Wall Street’s Consensus

BlackRock’s success is like a stone thrown into a calm lake, causing ripples across Wall Street. Investment banking giant Morgan Stanley responded swiftly, with its Global Investment Committee (GIC) releasing a milestone report that officially recommended including cryptocurrencies in client asset allocations.

This guidance is highly significant because GIC provides strategic advice to about 16,000 financial advisors managing a total of up to $2 trillion in client assets. The core recommendations are as follows:

  • Opportunistic Growth Portfolio: suggest allocating up to 4% in cryptocurrencies.
  • Balanced Growth Portfolio: suggest allocating up to 2%.
  • Conservative and Income-Oriented Portfolios: recommend maintaining 0% allocation.

In the report, Morgan Stanley describes Bitcoin as “a scarce asset, similar to digital gold,” acknowledging its long-term value in diversified portfolios. This marks a shift in perception: Bitcoin has moved from being viewed solely as a “speculative asset” to a “value asset” that can be allocated within top-tier investment strategies.

Bitwise CEO Hunter Horsley called this a “huge breakthrough,” stating, “We are entering the mainstream era.” Even if only a small portion of Morgan Stanley’s $2 trillion in managed assets adopts the 2%–4% recommendation, it could mean an influx of up to $40 billion to $80 billion into the crypto market.

Morgan Stanley’s stance is not an isolated case; Wall Street seems to be forming a “crypto consensus”:

  • BlackRock: previously stated that a 1%–2% Bitcoin allocation is “reasonable.”
  • Fidelity: research indicates that a 2%–5% allocation can significantly boost overall returns in a bull market.
  • Grayscale: its model analysis suggests an optimal allocation ratio of about 5%.
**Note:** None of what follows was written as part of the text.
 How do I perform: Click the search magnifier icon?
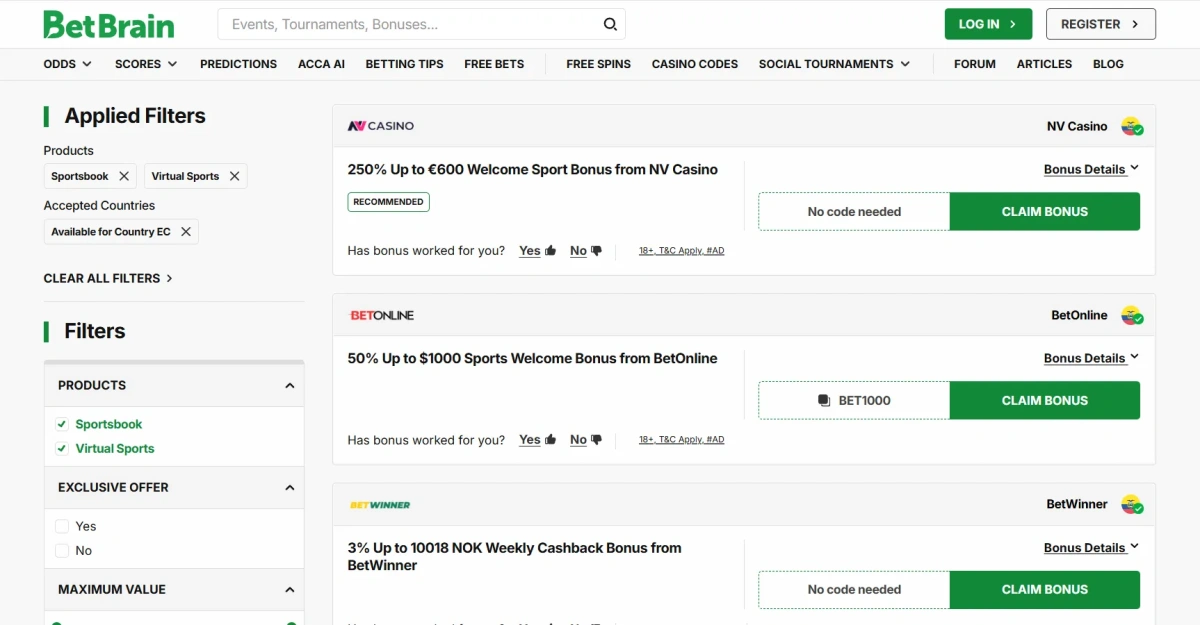point(610,24)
Even Vanguard, which has long opposed cryptocurrencies, has recently been reevaluating its policy of banning clients from trading Bitcoin ETFs. The wind on Wall Street has clearly shifted.

Why Now?

Wall Street’s collective turn is no coincidence, driven by profound macroeconomic factors and market logic.

First is the increasingly prevalent “debasement trade” worldwide. With the U.S. government’s ongoing fiscal stimulus and the Federal Reserve’s expected rate cuts, doubts about the long-term creditworthiness of the dollar are growing, and the “de-dollarization” trend is fermenting. Ken Griffin of Citadel Securities warned that investors are initiating a wave to hedge against U.S. sovereign risk. Against this backdrop, gold prices have broken above $4,000 per ounce, and the value of gold held by central banks worldwide has surpassed U.S. government debt for the first time.
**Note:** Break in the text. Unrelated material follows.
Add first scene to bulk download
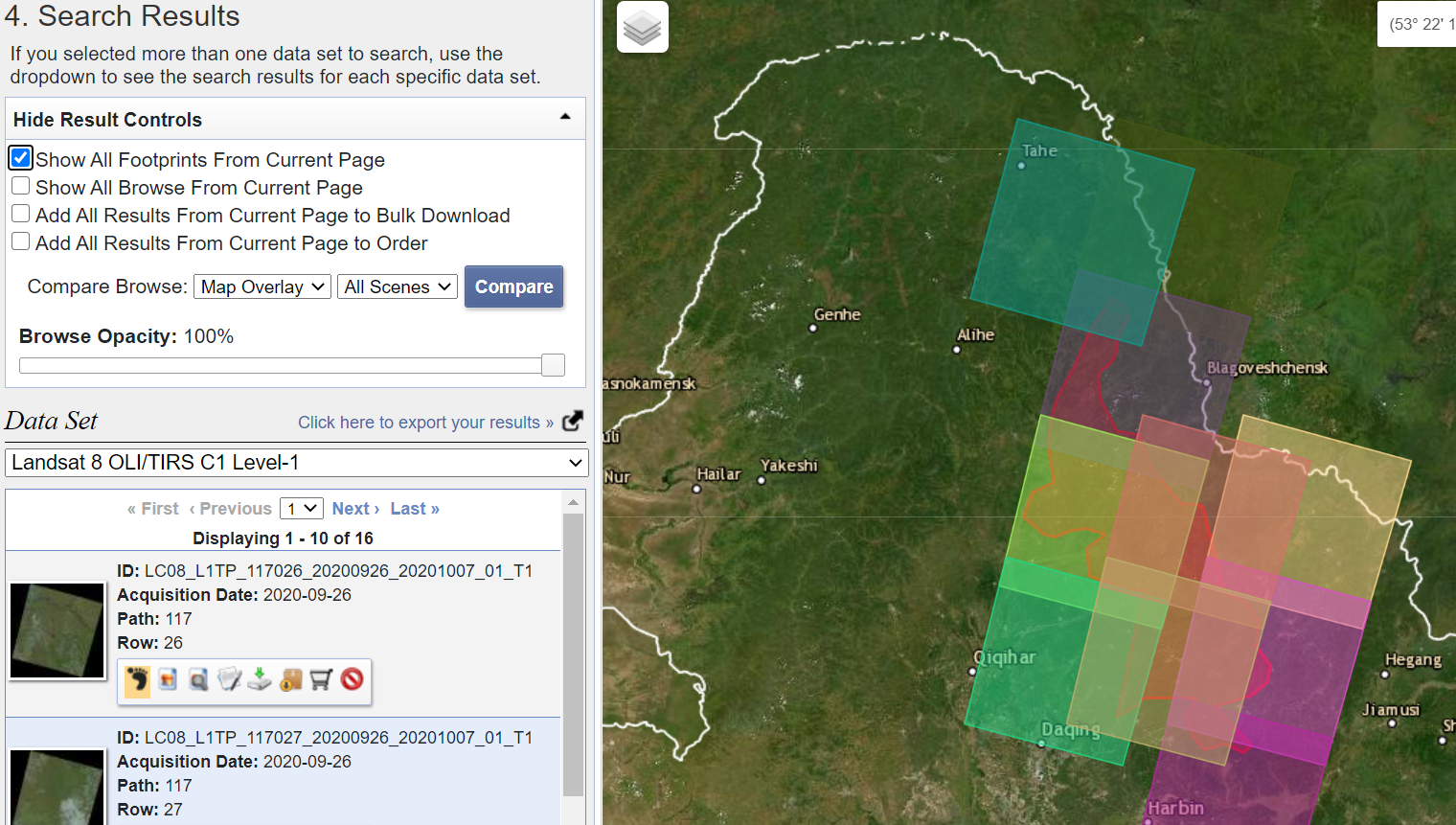Screen dimensions: 1456x825 click(289, 680)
Bitcoin, with its fixed supply and decentralized nature, is seen as “digital gold,” becoming another key player in this currency devaluation hedge trade. Capital flowing out of dollar assets into safe havens like gold and Bitcoin has become a notable trend.

Second, public endorsements by legendary investors have also played a role. Hedge fund titan Paul Tudor Jones recently reiterated that in a “world of ongoing fiscal expansion,” Bitcoin’s fixed supply gives it an advantage over gold. He disclosed that his portfolio still holds a “single-digit” percentage of crypto exposure and believes the current market is in a stage of explosive growth similar to the dot-com bubble burst in 1999, with stocks and risk assets still having significant upside.

Although gold bulls like Peter Schiff argue that gold’s strength signals recession rather than prosperity, Jones’s view undoubtedly provides strong confidence support for institutional investors.

From Marginal to Core

From BlackRock’s IBIT’s huge success to Morgan Stanley’s formal inclusion of 2%–4% crypto allocations in investment guidelines, and the underlying macro hedging logic, a clear picture is emerging: cryptocurrencies, especially Bitcoin, are shifting from being seen as high-risk fringe assets to becoming an integral part of modern investment portfolios.

Wall Street’s actions send a clear signal: for investors who can tolerate volatility, the question is no longer “whether to allocate to crypto,” but “how to allocate.” As trillions of dollars of traditional funds begin to seriously consider this emerging asset class, the next phase of structural change in the crypto market may just be beginning.